WORK REQUEST:
Each record below must be written out again in exactly the same form.

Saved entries
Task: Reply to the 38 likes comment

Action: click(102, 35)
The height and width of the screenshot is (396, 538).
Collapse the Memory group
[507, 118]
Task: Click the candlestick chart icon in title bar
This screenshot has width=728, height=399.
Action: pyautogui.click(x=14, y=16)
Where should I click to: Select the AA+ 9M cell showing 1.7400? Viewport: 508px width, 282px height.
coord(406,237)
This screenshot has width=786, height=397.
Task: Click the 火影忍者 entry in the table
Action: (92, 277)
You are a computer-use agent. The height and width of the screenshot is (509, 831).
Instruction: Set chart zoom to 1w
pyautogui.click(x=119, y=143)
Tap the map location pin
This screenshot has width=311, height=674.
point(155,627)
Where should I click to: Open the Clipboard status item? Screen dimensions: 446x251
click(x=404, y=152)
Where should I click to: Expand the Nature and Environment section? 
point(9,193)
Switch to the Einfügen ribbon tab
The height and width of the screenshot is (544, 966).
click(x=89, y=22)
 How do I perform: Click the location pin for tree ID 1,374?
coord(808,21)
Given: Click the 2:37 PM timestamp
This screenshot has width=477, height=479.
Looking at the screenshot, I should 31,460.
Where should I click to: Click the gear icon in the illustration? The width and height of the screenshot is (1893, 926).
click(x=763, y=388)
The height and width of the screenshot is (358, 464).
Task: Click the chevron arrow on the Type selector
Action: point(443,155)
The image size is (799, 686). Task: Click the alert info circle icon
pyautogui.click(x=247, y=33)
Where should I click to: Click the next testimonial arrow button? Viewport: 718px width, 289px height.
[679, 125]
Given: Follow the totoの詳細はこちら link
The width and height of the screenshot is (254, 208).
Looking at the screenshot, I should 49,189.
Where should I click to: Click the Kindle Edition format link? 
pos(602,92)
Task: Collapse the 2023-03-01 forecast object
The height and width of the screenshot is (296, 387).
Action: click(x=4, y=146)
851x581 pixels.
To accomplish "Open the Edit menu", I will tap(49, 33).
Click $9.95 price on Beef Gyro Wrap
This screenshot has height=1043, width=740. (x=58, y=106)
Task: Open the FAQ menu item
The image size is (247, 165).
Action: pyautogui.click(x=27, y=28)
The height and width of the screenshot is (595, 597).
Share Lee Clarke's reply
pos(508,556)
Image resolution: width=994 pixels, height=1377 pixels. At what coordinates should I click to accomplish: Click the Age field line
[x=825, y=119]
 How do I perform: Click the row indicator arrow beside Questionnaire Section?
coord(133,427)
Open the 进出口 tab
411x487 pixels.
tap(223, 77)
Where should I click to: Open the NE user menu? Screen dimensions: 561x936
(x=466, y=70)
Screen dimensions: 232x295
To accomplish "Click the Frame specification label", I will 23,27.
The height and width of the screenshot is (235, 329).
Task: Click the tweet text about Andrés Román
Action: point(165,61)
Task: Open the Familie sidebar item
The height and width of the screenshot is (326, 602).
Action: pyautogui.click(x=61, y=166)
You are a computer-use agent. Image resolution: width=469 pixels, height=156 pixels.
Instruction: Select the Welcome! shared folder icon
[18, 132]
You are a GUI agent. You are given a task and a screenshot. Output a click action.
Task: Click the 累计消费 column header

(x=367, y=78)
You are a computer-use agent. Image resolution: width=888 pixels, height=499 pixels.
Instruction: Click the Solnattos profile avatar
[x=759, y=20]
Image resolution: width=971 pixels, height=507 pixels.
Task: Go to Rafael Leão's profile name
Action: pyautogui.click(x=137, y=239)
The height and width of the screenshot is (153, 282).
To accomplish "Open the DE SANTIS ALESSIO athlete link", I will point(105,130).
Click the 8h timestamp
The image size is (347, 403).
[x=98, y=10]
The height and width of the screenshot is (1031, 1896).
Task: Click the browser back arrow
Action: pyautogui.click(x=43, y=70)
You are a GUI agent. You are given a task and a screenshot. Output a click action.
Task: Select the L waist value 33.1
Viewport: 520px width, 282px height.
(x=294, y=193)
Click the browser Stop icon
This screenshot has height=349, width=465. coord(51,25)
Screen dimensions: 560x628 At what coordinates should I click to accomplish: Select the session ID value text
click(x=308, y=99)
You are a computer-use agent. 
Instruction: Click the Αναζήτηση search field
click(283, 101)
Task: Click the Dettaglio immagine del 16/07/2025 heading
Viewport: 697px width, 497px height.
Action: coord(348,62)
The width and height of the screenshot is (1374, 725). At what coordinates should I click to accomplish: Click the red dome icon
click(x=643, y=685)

REPLY TO THE EXERCISE:
Task: Reply to the 38 likes comment

Action: click(102, 35)
The height and width of the screenshot is (396, 538).
Collapse the Memory group
[507, 118]
Task: Click the candlestick chart icon in title bar
This screenshot has width=728, height=399.
Action: pyautogui.click(x=14, y=16)
Where should I click to: Select the AA+ 9M cell showing 1.7400? Viewport: 508px width, 282px height.
coord(406,237)
This screenshot has width=786, height=397.
Task: Click the 火影忍者 entry in the table
Action: (92, 277)
You are a computer-use agent. The height and width of the screenshot is (509, 831).
Instruction: Set chart zoom to 1w
pyautogui.click(x=119, y=143)
Tap the map location pin
This screenshot has width=311, height=674.
point(155,627)
Where should I click to: Open the Clipboard status item? Screen dimensions: 446x251
click(x=404, y=152)
Where should I click to: Expand the Nature and Environment section? 
point(9,193)
Switch to the Einfügen ribbon tab
The height and width of the screenshot is (544, 966).
click(x=89, y=22)
 How do I perform: Click the location pin for tree ID 1,374?
coord(808,21)
Given: Click the 2:37 PM timestamp
This screenshot has width=477, height=479.
Looking at the screenshot, I should 31,460.
Where should I click to: Click the gear icon in the illustration? The width and height of the screenshot is (1893, 926).
click(x=763, y=388)
The height and width of the screenshot is (358, 464).
Task: Click the chevron arrow on the Type selector
Action: point(443,155)
The image size is (799, 686). Task: Click the alert info circle icon
pyautogui.click(x=247, y=33)
Where should I click to: Click the next testimonial arrow button? Viewport: 718px width, 289px height.
[679, 125]
Given: Follow the totoの詳細はこちら link
The width and height of the screenshot is (254, 208).
Looking at the screenshot, I should 49,189.
Where should I click to: Click the Kindle Edition format link? 
pos(602,92)
Task: Collapse the 2023-03-01 forecast object
The height and width of the screenshot is (296, 387).
Action: click(x=4, y=146)
851x581 pixels.
To accomplish "Open the Edit menu", I will tap(49, 33).
Click $9.95 price on Beef Gyro Wrap
This screenshot has height=1043, width=740. (x=58, y=106)
Task: Open the FAQ menu item
The image size is (247, 165).
Action: pyautogui.click(x=27, y=28)
The height and width of the screenshot is (595, 597).
Share Lee Clarke's reply
pos(508,556)
Image resolution: width=994 pixels, height=1377 pixels. At what coordinates should I click to accomplish: Click the Age field line
[x=825, y=119]
 How do I perform: Click the row indicator arrow beside Questionnaire Section?
coord(133,427)
Open the 进出口 tab
411x487 pixels.
tap(223, 77)
Where should I click to: Open the NE user menu? Screen dimensions: 561x936
(x=466, y=70)
Screen dimensions: 232x295
To accomplish "Click the Frame specification label", I will 23,27.
The height and width of the screenshot is (235, 329).
Task: Click the tweet text about Andrés Román
Action: point(165,61)
Task: Open the Familie sidebar item
The height and width of the screenshot is (326, 602).
Action: pyautogui.click(x=61, y=166)
You are a computer-use agent. Image resolution: width=469 pixels, height=156 pixels.
Instruction: Select the Welcome! shared folder icon
[18, 132]
You are a GUI agent. You are given a task and a screenshot. Output a click action.
Task: Click the 累计消费 column header

(x=367, y=78)
You are a computer-use agent. Image resolution: width=888 pixels, height=499 pixels.
Instruction: Click the Solnattos profile avatar
[x=759, y=20]
Image resolution: width=971 pixels, height=507 pixels.
Task: Go to Rafael Leão's profile name
Action: pyautogui.click(x=137, y=239)
The height and width of the screenshot is (153, 282).
To accomplish "Open the DE SANTIS ALESSIO athlete link", I will point(105,130).
Click the 8h timestamp
The image size is (347, 403).
[x=98, y=10]
The height and width of the screenshot is (1031, 1896).
Task: Click the browser back arrow
Action: pyautogui.click(x=43, y=70)
You are a GUI agent. You are given a task and a screenshot. Output a click action.
Task: Select the L waist value 33.1
Viewport: 520px width, 282px height.
(x=294, y=193)
Click the browser Stop icon
This screenshot has height=349, width=465. coord(51,25)
Screen dimensions: 560x628 At what coordinates should I click to accomplish: Select the session ID value text
click(x=308, y=99)
You are a computer-use agent. 
Instruction: Click the Αναζήτηση search field
click(283, 101)
Task: Click the Dettaglio immagine del 16/07/2025 heading
Viewport: 697px width, 497px height.
Action: coord(348,62)
The width and height of the screenshot is (1374, 725). At what coordinates should I click to accomplish: Click the red dome icon
click(x=643, y=685)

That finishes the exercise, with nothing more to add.